* PROBLEM TO SOLVE *
This exercise calls for an exact copy of the data below.
── DATA SHOWN ──
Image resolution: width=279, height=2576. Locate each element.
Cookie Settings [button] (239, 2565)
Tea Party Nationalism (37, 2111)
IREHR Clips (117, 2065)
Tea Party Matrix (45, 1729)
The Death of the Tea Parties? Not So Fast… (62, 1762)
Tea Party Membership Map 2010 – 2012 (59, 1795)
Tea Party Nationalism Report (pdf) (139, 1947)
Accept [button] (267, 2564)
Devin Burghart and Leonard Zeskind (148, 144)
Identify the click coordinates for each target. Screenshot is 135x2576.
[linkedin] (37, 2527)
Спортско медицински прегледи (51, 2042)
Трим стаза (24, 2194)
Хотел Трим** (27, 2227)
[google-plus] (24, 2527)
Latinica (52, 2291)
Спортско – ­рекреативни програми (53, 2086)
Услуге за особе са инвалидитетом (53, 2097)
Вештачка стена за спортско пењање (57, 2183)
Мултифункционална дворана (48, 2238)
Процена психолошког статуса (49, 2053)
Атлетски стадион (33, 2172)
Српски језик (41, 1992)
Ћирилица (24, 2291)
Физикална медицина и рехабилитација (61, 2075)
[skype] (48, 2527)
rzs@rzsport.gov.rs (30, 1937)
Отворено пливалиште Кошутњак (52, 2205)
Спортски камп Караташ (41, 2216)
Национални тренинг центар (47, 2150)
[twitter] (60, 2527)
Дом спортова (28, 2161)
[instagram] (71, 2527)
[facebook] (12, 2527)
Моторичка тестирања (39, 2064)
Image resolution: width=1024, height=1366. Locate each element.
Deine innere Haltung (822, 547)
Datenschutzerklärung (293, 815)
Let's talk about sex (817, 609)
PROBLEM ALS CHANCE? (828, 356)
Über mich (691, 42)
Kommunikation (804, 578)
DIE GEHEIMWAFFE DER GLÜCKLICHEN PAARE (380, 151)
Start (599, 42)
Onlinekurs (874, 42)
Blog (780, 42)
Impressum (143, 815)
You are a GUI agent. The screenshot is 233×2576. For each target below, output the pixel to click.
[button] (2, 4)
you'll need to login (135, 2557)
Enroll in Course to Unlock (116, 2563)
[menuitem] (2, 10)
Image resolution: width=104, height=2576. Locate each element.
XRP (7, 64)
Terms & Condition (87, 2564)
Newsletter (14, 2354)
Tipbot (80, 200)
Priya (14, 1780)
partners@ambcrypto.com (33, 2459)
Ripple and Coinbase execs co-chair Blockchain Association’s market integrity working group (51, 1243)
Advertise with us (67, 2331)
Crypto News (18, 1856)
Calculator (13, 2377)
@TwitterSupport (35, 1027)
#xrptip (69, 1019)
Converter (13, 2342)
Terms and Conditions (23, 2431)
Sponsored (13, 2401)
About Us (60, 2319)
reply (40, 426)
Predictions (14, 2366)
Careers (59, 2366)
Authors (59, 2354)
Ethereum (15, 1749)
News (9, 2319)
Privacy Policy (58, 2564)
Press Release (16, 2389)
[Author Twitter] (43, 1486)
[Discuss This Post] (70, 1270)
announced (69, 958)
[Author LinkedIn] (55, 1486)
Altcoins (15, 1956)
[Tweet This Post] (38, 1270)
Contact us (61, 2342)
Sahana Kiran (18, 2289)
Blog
───
* PROBLEM SOLUTION *
Image resolution: width=279, height=2576. Locate each element.
Cookie Settings [button] (239, 2565)
Tea Party Nationalism (37, 2111)
IREHR Clips (117, 2065)
Tea Party Matrix (45, 1729)
The Death of the Tea Parties? Not So Fast… (62, 1762)
Tea Party Membership Map 2010 – 2012 (59, 1795)
Tea Party Nationalism Report (pdf) (139, 1947)
Accept [button] (267, 2564)
Devin Burghart and Leonard Zeskind (148, 144)
Identify the click coordinates for each target. Screenshot is 135x2576.
[linkedin] (37, 2527)
Спортско медицински прегледи (51, 2042)
Трим стаза (24, 2194)
Хотел Трим** (27, 2227)
[google-plus] (24, 2527)
Latinica (52, 2291)
Спортско – ­рекреативни програми (53, 2086)
Услуге за особе са инвалидитетом (53, 2097)
Вештачка стена за спортско пењање (57, 2183)
Мултифункционална дворана (48, 2238)
Процена психолошког статуса (49, 2053)
Атлетски стадион (33, 2172)
Српски језик (41, 1992)
Ћирилица (24, 2291)
Физикална медицина и рехабилитација (61, 2075)
[skype] (48, 2527)
rzs@rzsport.gov.rs (30, 1937)
Отворено пливалиште Кошутњак (52, 2205)
Спортски камп Караташ (41, 2216)
Национални тренинг центар (47, 2150)
[twitter] (60, 2527)
Дом спортова (28, 2161)
[instagram] (71, 2527)
[facebook] (12, 2527)
Моторичка тестирања (39, 2064)
Image resolution: width=1024, height=1366. Locate each element.
Deine innere Haltung (822, 547)
Datenschutzerklärung (293, 815)
Let's talk about sex (817, 609)
PROBLEM ALS CHANCE? (828, 356)
Über mich (691, 42)
Kommunikation (804, 578)
DIE GEHEIMWAFFE DER GLÜCKLICHEN PAARE (380, 151)
Start (599, 42)
Onlinekurs (874, 42)
Blog (780, 42)
Impressum (143, 815)
You are a GUI agent. The screenshot is 233×2576. For each target below, output the pixel to click.
[button] (2, 4)
you'll need to login (135, 2557)
Enroll in Course to Unlock (116, 2563)
[menuitem] (2, 10)
Image resolution: width=104, height=2576. Locate each element.
XRP (7, 64)
Terms & Condition (87, 2564)
Newsletter (14, 2354)
Tipbot (80, 200)
Priya (14, 1780)
partners@ambcrypto.com (33, 2459)
Ripple and Coinbase execs co-chair Blockchain Association’s market integrity working group (51, 1243)
Advertise with us (67, 2331)
Crypto News (18, 1856)
Calculator (13, 2377)
@TwitterSupport (35, 1027)
#xrptip (69, 1019)
Converter (13, 2342)
Terms and Conditions (23, 2431)
Sponsored (13, 2401)
About Us (60, 2319)
reply (40, 426)
Predictions (14, 2366)
Careers (59, 2366)
Authors (59, 2354)
Ethereum (15, 1749)
News (9, 2319)
Privacy Policy (58, 2564)
Press Release (16, 2389)
[Author Twitter] (43, 1486)
[Discuss This Post] (70, 1270)
announced (69, 958)
[Author LinkedIn] (55, 1486)
Altcoins (15, 1956)
[Tweet This Post] (38, 1270)
Contact us (61, 2342)
Sahana Kiran (18, 2289)
Blog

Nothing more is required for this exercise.